Bitcoin’s hash price — the estimated profit made from working 1 petahash per second (PH/s) of mining power — has fallen from $53.13 per petahash to a current $49.81 over the past seven days. At the same time, Bitcoin’s total hash rate has increased significantly since its low on February 25, adding over 41 exahashes per second (EH/s) to reach a current level of between 794 and 796 EH/s.

March could be a tough month for Bitcoin miners as revenues decline

Bitcoin miners earned $1.24 billion in February, down from $1.4 billion in January. In the first week of the month, miners earned $250.75 million, including $2.97 million earned directly from blockchain transaction fees. By comparison, 30 days ago, Bitcoin's hash rate was $56.73 per PH/s, up significantly from today's more modest $49.81.

Current data suggests that March may not be as good as the previous two months unless things improve. However, there is some positive news on the hashrate front, with mining power increasing by an impressive 5.44% from a recent low of 753 EH/s to a more stable 794 EH/s. Mining pool giant Foundry leads the overall hashrate with a 31.43% share, while Antpool holds a significant 17.44%.
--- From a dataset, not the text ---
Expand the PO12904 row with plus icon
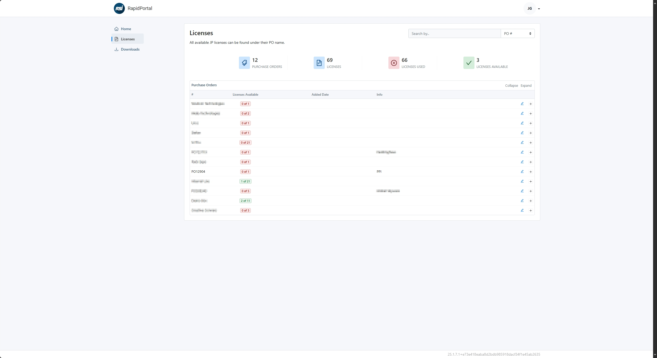The width and height of the screenshot is (657, 358). (x=530, y=172)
Viabtc is firmly in third place with 13.99%, giving these three pools a combined control of 62.86% of the total Bitcoin supply of 794 EH/s. The outlook for Bitcoin miners is currently not looking too bright as they brace for a potential difficulty increase of around 1.29% on or around March 9th.
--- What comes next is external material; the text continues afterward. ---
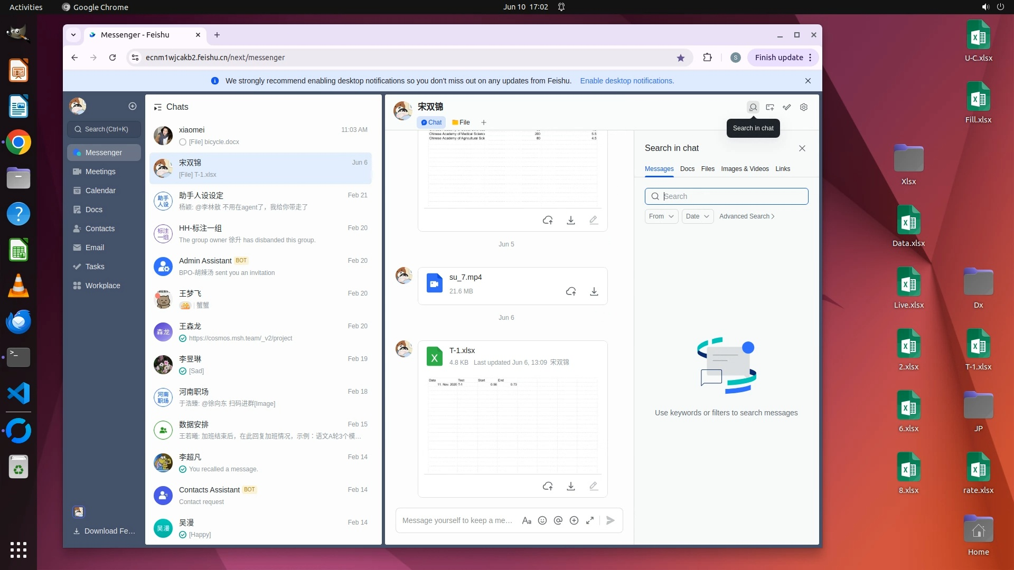Image resolution: width=1014 pixels, height=570 pixels.
Task: Open the Date filter dropdown
Action: coord(697,216)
Blocks are currently being generated at lightning speed, averaging around 9 minutes and 52 seconds each. Meanwhile, users looking to speed up their transactions with a high-priority transfer face fees averaging 3 satoshi per virtual byte (sat/vB), which works out to around $0.36 per transaction. Given the current situation, Bitcoin miners are likely to see their margins shrink unless there is a significant change in the market or transaction demand.

With pool control consolidating and mining costs increasing, pressure on profitability may prompt strategic changes. Ultimately, the industry’s immediate future depends on balancing increasing network difficulty with maintaining efficient mining operations in the face of fluctuating revenues. And hopefully, Bitcoin’s market value will improve.